━━━ PASSAGE FOR REVIEW ━━━

In certain cases the selector gene may be in-frame and under the control of a selector promoter. The selector promoter may be inducible or repressible by means of a transactivation domain or repressor domain, respectively. In some cases the CRISPR-Cas system comprises a Cas (e.g. Cas9) fusion protein comprising a transactivation domain or repressor domain for said selector promoter. In particular, the Cas may be a catalytically inactive endonuclease. For example, the Cas9 fusion protein may comprise a mutant Cas9 having substantially no endonuclease activity or having reduced endonuclease activity relative to wild-type Cas9. The inactive Cas9 may be directly or indirectly coupled or fused to the transactivation domain or repressor domain. The presence of, or delivery of, the matching sgRNA to the cell results in localisation of the Cas9-transactivator or Cas9-transrepressor fusion protein to the target site of the selector gene and activation or repression of the selector gene, respectively. In some cases the transactivation domain activates or induces said selector promoter. In some cases the repressor domain down-regulates said selector promoter. In particular cases the transactivation domain protein may comprise a tetracycline transactivator protein and the selector promoter may comprise a tetracycline response element (TRE). In certain cases the transrepressor protein may comprise a Kruppel associated box (KRAB) domain KRAB protein. Examples of human genes encoding KRAB domain proteins include: KOX1/ZNF10, KOX8/ZNF708, ZNF43, ZNF184, ZNF91, HPF4, HTF10 and HTF34. In certain cases the action of said CRISPR-Cas system comprises transactivation of said selector promoter thereby causing transcriptional activation of said selector gene.

In some cases the one or more vectors encoding the components of the CRISPR-Cas system comprise a Cas9-encoding gene under control of a human polymerase II promoter and/or a sgRNA-encoding gene under control of a human polymerase III promoter.

In certain cases the selector gene encodes ZS Green or Green Fluorescent Protein (GFP).

━━━ SUPPLIED INFORMATION ━━━

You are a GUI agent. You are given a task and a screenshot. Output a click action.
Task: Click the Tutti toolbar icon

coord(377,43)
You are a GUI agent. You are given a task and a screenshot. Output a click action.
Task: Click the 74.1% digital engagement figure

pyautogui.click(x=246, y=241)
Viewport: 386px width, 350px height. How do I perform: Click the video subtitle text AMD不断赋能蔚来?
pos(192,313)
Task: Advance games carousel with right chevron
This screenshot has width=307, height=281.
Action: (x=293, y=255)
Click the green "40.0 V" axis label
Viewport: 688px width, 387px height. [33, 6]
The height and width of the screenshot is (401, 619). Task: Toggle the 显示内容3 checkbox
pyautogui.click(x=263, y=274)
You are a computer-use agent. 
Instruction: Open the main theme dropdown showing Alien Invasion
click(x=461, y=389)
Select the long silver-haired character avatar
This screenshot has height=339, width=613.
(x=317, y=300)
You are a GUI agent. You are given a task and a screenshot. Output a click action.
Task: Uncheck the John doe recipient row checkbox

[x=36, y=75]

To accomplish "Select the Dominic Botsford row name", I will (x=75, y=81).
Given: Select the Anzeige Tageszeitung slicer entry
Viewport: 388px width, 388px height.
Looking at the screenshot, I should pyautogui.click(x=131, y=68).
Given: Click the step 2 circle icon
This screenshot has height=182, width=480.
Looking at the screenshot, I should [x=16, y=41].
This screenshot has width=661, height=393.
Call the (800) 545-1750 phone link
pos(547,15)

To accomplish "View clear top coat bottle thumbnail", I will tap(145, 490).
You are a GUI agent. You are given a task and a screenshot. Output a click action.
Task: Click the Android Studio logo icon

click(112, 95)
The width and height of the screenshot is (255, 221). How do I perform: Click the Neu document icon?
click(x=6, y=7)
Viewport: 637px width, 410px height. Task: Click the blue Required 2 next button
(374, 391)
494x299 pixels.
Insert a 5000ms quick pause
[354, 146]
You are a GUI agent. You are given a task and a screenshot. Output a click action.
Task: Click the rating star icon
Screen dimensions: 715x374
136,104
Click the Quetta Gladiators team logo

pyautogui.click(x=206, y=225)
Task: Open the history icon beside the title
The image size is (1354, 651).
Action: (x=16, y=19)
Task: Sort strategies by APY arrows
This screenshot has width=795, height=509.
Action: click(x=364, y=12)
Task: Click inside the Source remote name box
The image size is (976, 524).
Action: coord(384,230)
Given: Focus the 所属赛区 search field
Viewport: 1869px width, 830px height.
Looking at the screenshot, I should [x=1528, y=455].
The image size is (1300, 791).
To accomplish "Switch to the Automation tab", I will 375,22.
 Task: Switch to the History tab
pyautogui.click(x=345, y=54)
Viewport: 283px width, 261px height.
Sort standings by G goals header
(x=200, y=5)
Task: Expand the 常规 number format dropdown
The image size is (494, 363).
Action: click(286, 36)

━━━

TASKS TO PERFORM:
**a)** List every human gene that the passage on CRISPR selector genes names as encoding KRAB domain proteins.
**b)** Decide whether each statement agrees with the passage on CRISPR selector genes, answering yes or no and quoting the words that settle it: (i) The selector promoter can be inducible or repressible. (ii) The sgRNA-encoding gene is placed under a human polymerase II promoter. (iii) The selector gene may encode Green Fluorescent Protein.
The data come from a different source than the passage on CRISPR selector genes.

TASK SOLUTIONS:
**a)** KOX1/ZNF10, KOX8/ZNF708, ZNF43, ZNF184, ZNF91, HPF4, HTF10, HTF34

**b)**
(i) Yes: "The selector promoter may be inducible or repressible by means of a transactivation domain or repressor domain, respectively."
(ii) No: "a sgRNA-encoding gene under control of a human polymerase III promoter"
(iii) Yes: "In certain cases the selector gene encodes ZS Green or Green Fluorescent Protein (GFP)."